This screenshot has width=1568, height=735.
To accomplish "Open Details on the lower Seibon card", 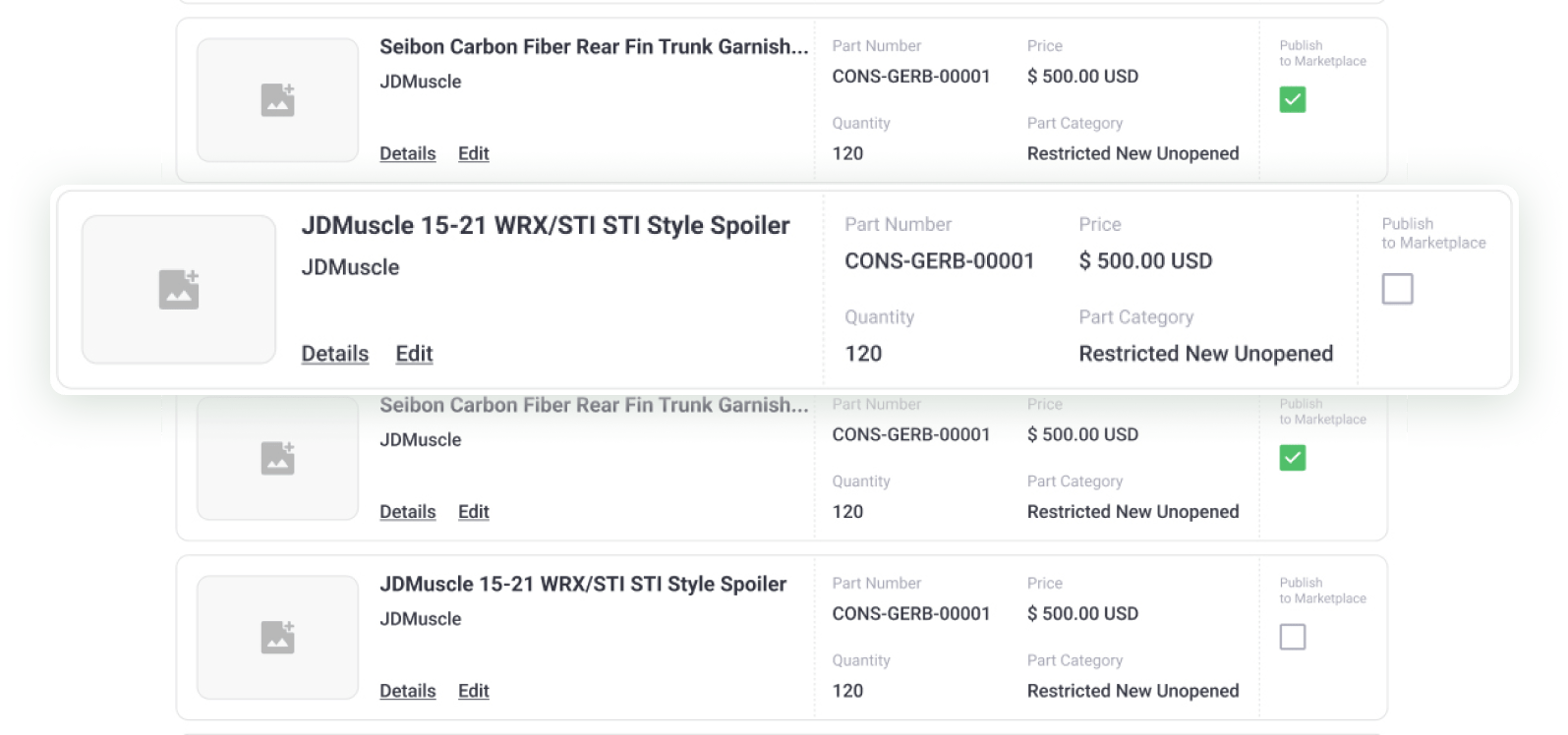I will pos(407,512).
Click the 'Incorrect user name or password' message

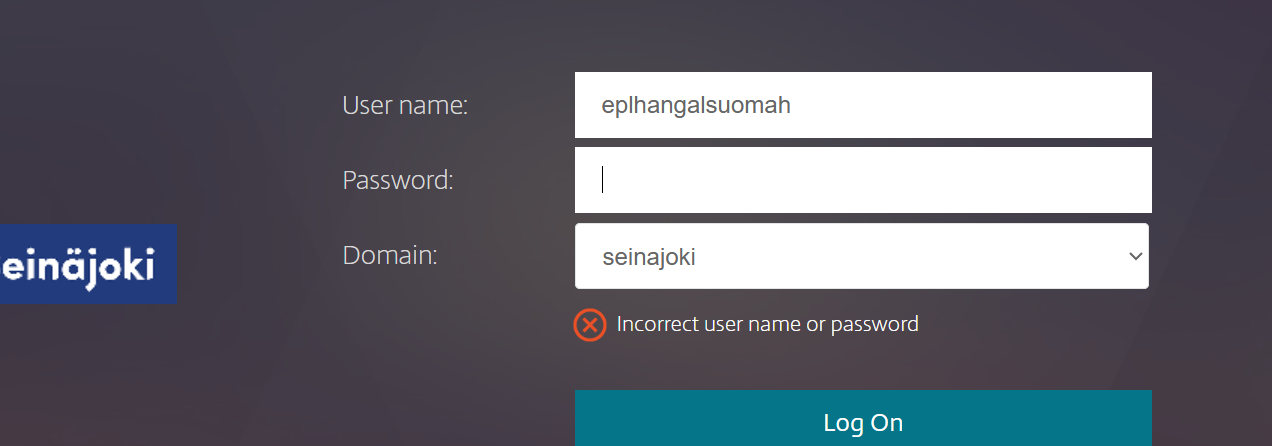click(767, 324)
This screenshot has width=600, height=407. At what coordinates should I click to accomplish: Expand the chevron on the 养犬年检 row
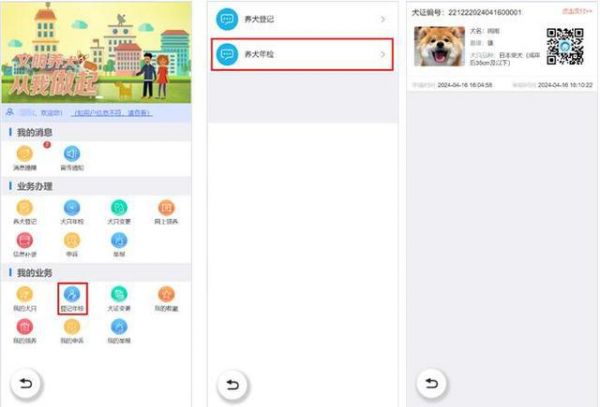pyautogui.click(x=383, y=54)
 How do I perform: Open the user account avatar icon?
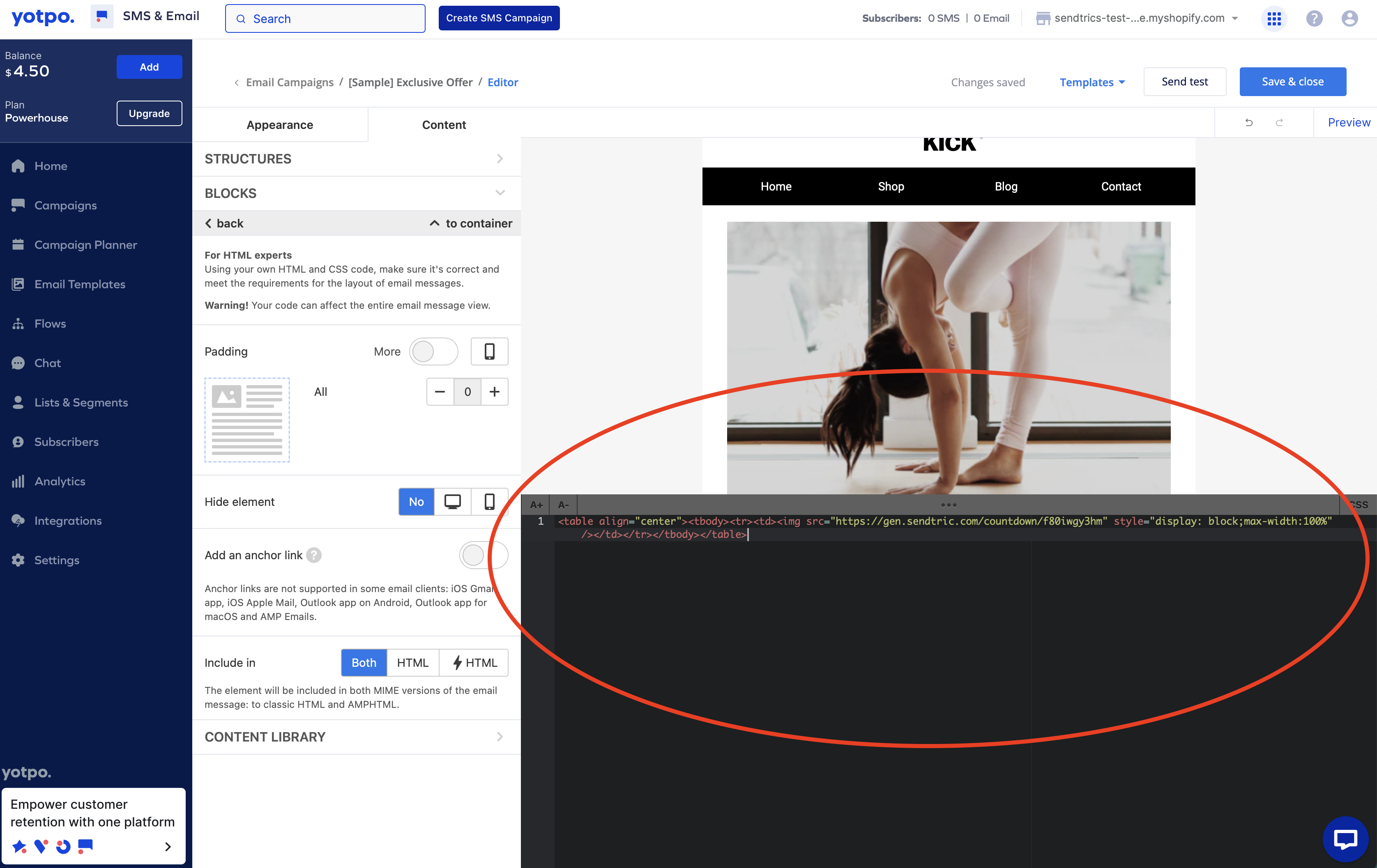tap(1349, 19)
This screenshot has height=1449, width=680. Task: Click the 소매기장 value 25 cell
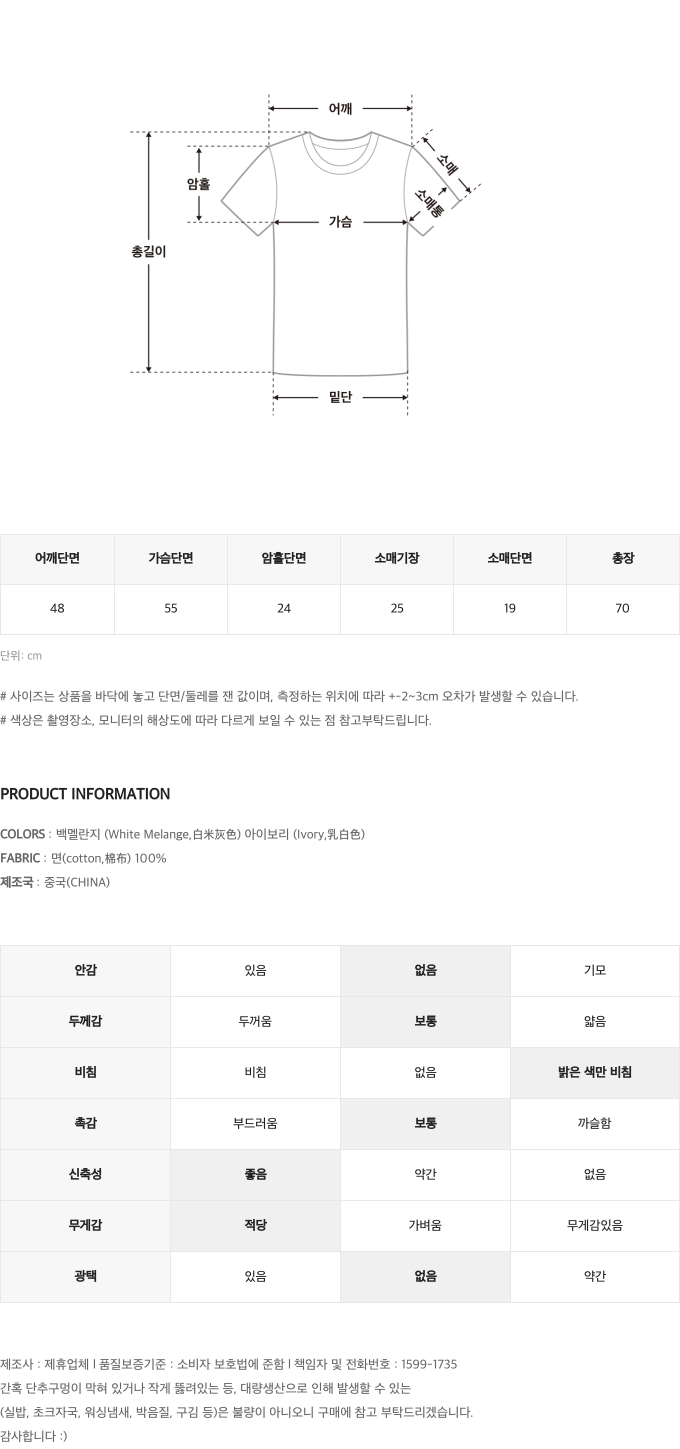coord(397,609)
§
To do:
Reproduce the rows exactly, starting at the line that contains "How do I perform: Open" and running through the end of the rows, both ends included. Leave the pictures out.

Full output:
 How do I perform: Open the user account avatar icon?
tap(1349, 19)
This screenshot has height=1449, width=680. Task: Click the 소매기장 value 25 cell
coord(397,609)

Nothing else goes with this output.